Massive graphs arise in many social media applications, such as social networks, E-commerce recommendation systems, e-mail communication patterns, and other collaborative applications. Such data is often sensitive from a privacy point of view. Recently there are many privacy preserving schemes being proposed to protect the release of network data. The question is how effective these schemes are on preventing the re-identification of nodes, i.e., preserving the identity anonymization of the network nodes.
This project will raise the issue of the inadequacy of the current network anonymization schemes for massive and sparse graphs. It is important to understand the theoretical properties which make them susceptible to re-identification attacks. By a systematic study of the re-identification risks of the existing approaches, and development of new principles for anonymization of network data, we will deepen our understanding of the problems and be better able to protect the data privacy. By designing a new type of attack algorithms and raising the issue on the privacy exposure of the current network anonymization schemes, the work can lead to fundamentally different thinking on how to perform privacy preserving data publishing on network data. It provides new insights on how to devise anonymization schemes to protect the privacy of social network data.
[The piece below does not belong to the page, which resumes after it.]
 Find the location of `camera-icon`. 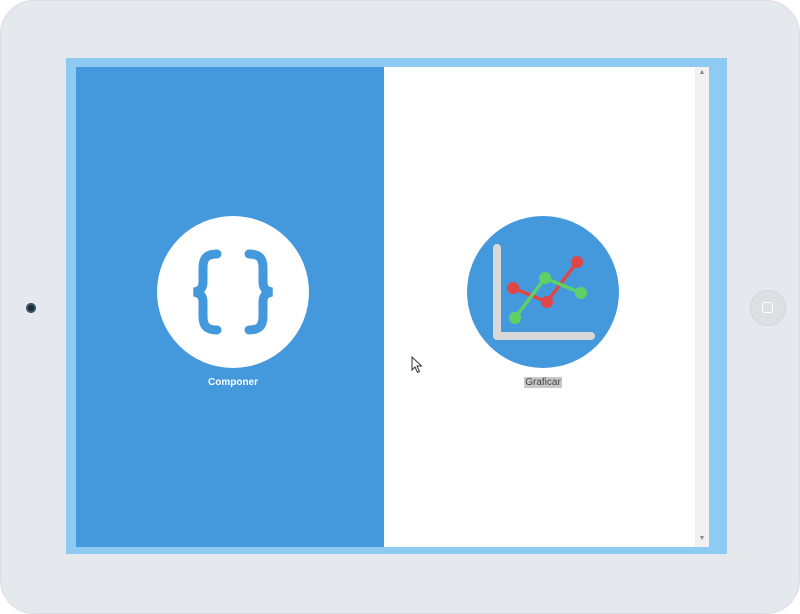

camera-icon is located at coordinates (31, 308).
One of the biggest obstacles on sharing information is the privacy concern. This project has the potential to make fundamental, disruptive advances in protecting the privacy of network data. It provides new insights on the inadequacy of the current anonymization schemes. Many researchers need access to sensitive data, e.g., social network data, e-mail and communication patterns, etc. By advancing the knowledge on privacy preserving data publishing, the barrier of sharing data will come down to facilitate scientific research activities.